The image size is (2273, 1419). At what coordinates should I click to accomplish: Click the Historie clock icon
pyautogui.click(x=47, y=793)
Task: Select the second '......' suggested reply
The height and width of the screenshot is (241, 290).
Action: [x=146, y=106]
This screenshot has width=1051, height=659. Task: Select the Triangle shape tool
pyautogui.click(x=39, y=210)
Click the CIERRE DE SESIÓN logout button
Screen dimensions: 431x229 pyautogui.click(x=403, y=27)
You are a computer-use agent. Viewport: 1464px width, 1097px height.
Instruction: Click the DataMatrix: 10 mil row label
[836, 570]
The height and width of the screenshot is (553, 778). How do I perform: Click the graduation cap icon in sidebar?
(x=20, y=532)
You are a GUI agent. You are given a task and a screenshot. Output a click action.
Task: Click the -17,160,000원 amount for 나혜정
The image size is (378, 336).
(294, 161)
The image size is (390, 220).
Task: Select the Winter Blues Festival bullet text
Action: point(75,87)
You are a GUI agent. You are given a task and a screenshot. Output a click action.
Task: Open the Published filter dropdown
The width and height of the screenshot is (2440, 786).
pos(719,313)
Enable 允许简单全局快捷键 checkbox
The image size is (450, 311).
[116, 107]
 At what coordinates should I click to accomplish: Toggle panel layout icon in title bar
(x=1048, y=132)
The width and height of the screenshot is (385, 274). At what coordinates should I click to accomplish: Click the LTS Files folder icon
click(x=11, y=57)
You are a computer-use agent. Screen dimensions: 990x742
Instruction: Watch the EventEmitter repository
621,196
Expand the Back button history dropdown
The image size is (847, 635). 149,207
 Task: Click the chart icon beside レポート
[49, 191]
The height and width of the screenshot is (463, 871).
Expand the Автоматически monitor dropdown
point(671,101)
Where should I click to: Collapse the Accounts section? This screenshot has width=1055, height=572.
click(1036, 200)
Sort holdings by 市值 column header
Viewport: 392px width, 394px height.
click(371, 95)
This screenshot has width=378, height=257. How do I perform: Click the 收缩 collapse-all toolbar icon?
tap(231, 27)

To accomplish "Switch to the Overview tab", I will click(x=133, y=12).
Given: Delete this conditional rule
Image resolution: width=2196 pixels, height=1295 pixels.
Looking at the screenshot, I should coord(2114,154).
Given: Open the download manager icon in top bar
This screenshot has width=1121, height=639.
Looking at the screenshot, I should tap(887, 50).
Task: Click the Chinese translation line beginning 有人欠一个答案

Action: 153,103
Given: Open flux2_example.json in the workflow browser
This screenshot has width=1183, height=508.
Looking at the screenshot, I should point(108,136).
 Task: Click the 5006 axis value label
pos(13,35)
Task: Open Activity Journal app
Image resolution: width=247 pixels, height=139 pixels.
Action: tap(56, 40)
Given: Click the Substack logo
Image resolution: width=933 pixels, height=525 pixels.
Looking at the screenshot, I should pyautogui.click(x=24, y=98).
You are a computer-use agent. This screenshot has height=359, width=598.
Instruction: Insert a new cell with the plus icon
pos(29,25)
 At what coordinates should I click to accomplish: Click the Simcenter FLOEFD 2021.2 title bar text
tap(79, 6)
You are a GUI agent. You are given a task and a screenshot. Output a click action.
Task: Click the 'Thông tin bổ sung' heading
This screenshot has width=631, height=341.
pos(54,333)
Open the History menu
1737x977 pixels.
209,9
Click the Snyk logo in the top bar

##############################

#### What is needed
Turn all of the lines above into a numbered list, leaving out the blank lines.

#### Written answer
1. The image size is (2273, 1419). At what coordinates should I click to accomplish: Click the Historie clock icon
2. pyautogui.click(x=47, y=793)
3. Task: Select the second '......' suggested reply
4. The height and width of the screenshot is (241, 290).
5. Action: [x=146, y=106]
6. This screenshot has width=1051, height=659. Task: Select the Triangle shape tool
7. pyautogui.click(x=39, y=210)
8. Click the CIERRE DE SESIÓN logout button
9. Screen dimensions: 431x229 pyautogui.click(x=403, y=27)
10. You are a computer-use agent. Viewport: 1464px width, 1097px height.
11. Instruction: Click the DataMatrix: 10 mil row label
12. [836, 570]
13. The height and width of the screenshot is (553, 778). How do I perform: Click the graduation cap icon in sidebar?
14. (x=20, y=532)
15. You are a GUI agent. You are given a task and a screenshot. Output a click action.
16. Task: Click the -17,160,000원 amount for 나혜정
17. The image size is (378, 336).
18. (294, 161)
19. The image size is (390, 220).
20. Task: Select the Winter Blues Festival bullet text
21. Action: point(75,87)
22. You are a GUI agent. You are given a task and a screenshot. Output a click action.
23. Task: Open the Published filter dropdown
24. The width and height of the screenshot is (2440, 786).
25. pos(719,313)
26. Enable 允许简单全局快捷键 checkbox
27. The image size is (450, 311).
28. [116, 107]
29.  At what coordinates should I click to accomplish: Toggle panel layout icon in title bar
30. (x=1048, y=132)
31. The width and height of the screenshot is (385, 274). At what coordinates should I click to accomplish: Click the LTS Files folder icon
32. click(x=11, y=57)
33. You are a computer-use agent. Screen dimensions: 990x742
34. Instruction: Watch the EventEmitter repository
35. 621,196
36. Expand the Back button history dropdown
37. The image size is (847, 635). 149,207
38.  Task: Click the chart icon beside レポート
39. [49, 191]
40. The height and width of the screenshot is (463, 871).
41. Expand the Автоматически monitor dropdown
42. point(671,101)
43. Where should I click to: Collapse the Accounts section? This screenshot has width=1055, height=572.
44. click(1036, 200)
45. Sort holdings by 市值 column header
46. Viewport: 392px width, 394px height.
47. click(371, 95)
48. This screenshot has width=378, height=257. How do I perform: Click the 收缩 collapse-all toolbar icon?
49. tap(231, 27)
50. To accomplish "Switch to the Overview tab", I will click(x=133, y=12).
51. Given: Delete this conditional rule
52. Image resolution: width=2196 pixels, height=1295 pixels.
53. Looking at the screenshot, I should coord(2114,154).
54. Given: Open the download manager icon in top bar
55. This screenshot has width=1121, height=639.
56. Looking at the screenshot, I should tap(887, 50).
57. Task: Click the Chinese translation line beginning 有人欠一个答案
58. Action: 153,103
59. Given: Open flux2_example.json in the workflow browser
60. This screenshot has width=1183, height=508.
61. Looking at the screenshot, I should point(108,136).
62.  Task: Click the 5006 axis value label
63. pos(13,35)
64. Task: Open Activity Journal app
65. Image resolution: width=247 pixels, height=139 pixels.
66. Action: tap(56, 40)
67. Given: Click the Substack logo
68. Image resolution: width=933 pixels, height=525 pixels.
69. Looking at the screenshot, I should pyautogui.click(x=24, y=98).
70. You are a computer-use agent. This screenshot has height=359, width=598.
71. Instruction: Insert a new cell with the plus icon
72. pos(29,25)
73.  At what coordinates should I click to accomplish: Click the Simcenter FLOEFD 2021.2 title bar text
74. tap(79, 6)
75. You are a GUI agent. You are given a task and a screenshot. Output a click action.
76. Task: Click the 'Thông tin bổ sung' heading
77. This screenshot has width=631, height=341.
78. pos(54,333)
79. Open the History menu
80. 1737x977 pixels.
81. 209,9
82. Click the Snyk logo in the top bar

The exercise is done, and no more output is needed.